IDNs and Punycode were basically bolted-on extensions to DNS that were added after DNS was already widely deployed. Because there was no "proper" extension mechanism available, it was a design requirement that they can be implemented "on top" of the standard DNS without having to change any of the underlying components. So I think most of the DNS infrastructure can be (and is) still completely unaware that IDNs and Punycode exists.

Actually, I wonder what happens if you take a "normal" (i.e. non-IDN, ascii-only) domain and encode it as Punycode.

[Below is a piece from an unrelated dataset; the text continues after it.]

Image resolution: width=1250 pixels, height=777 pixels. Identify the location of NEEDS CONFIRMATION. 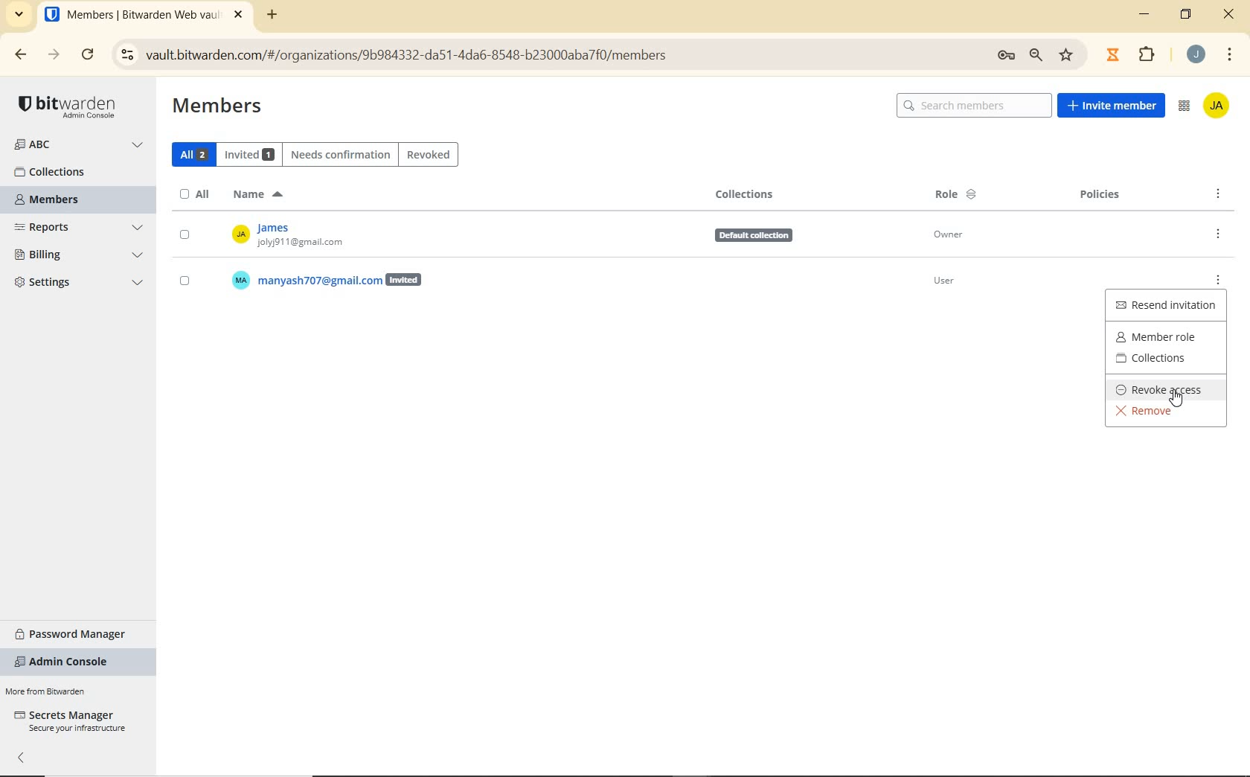
(341, 153).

Should the encoded and non-encoded domains be considered identical or separate? (for purposes of DNS resolutions, origin separation, etc)

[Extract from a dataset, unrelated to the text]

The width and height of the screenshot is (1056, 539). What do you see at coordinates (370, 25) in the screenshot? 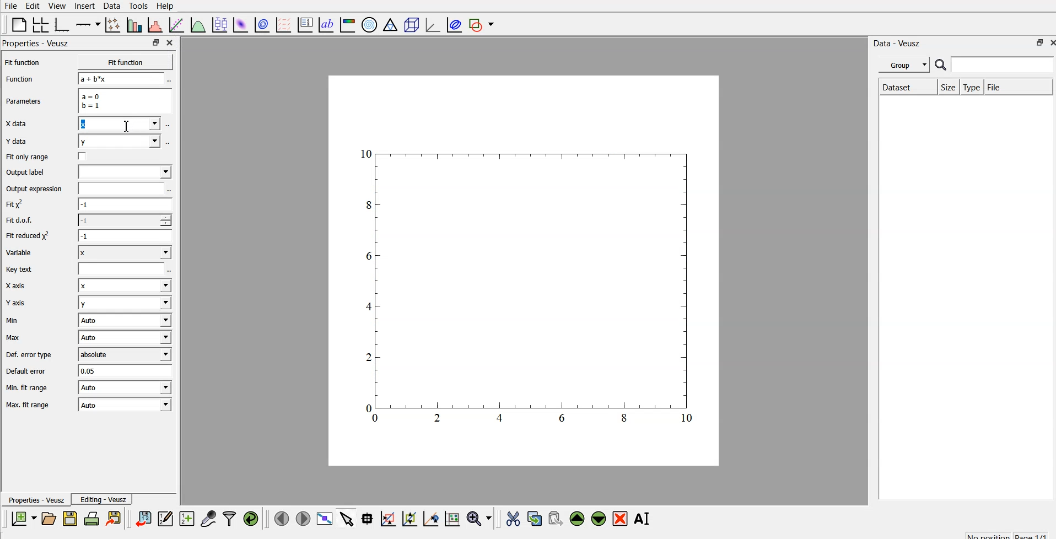
I see `polar graph` at bounding box center [370, 25].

Identical would be more intuitive and would match the behavior of domain names with non-ascii characters - on the other hand, this would require reworking of ALL non-punycode-aware DNS software, which I'm doubtful is possible.

So this seems like a tricky thing to get right.

Doxin · on March 18, 2024

Python has idna-encoding built in these days, so I figured I'd do a quick check to see what happens:

    >>> "foo".encode("idna")
    b'foo'
    >>> "fooé".encode("idna")
    b'xn--foo-dma'

So indeed a punycode'd ascii domain would remain unchanges by the looks of it.

There's also the "punycode" encoding available, but that does something subtly different that's not quite how domains get encoded:

    >>> "foo".encode("punycode")
    b'foo-'
    >>> "fooé".encode("punycode")
    b'foo-dma'

ttepasse · on March 19, 2024

According to the current Python documentation the 'idna' encoding in Python only does IDNA 2003, not IDNA 2008:

https://docs.python.org/3.12/library/codecs.html#module-enco...

The recommend the 3rd party 'idna' module for this:

https://pypi.org/project/idna/

IDNA 2003 is a particular annoyance of mine: The IDNA 2003 algorithm didn't encode the german 'ß' character, or rather 'wrongly', through overeager use of Unicode normalisation in the nameprep part. Then the browser makers for a long time stood still and didn't upgrade to IDNA 2008, which fixed that bug among other things. The WhatWG in its self-appointed role as stenograph of the browser cartel didn't change its weird URL spec. But that seems to have changed in recent years. Of course the original sin of IDNA was making it client-side. :/

lathiat · on March 17, 2024

I mean, yeah, but the odds of someone using "xn--" on the start of a domain are pretty small. The double dash is pretty uncommon.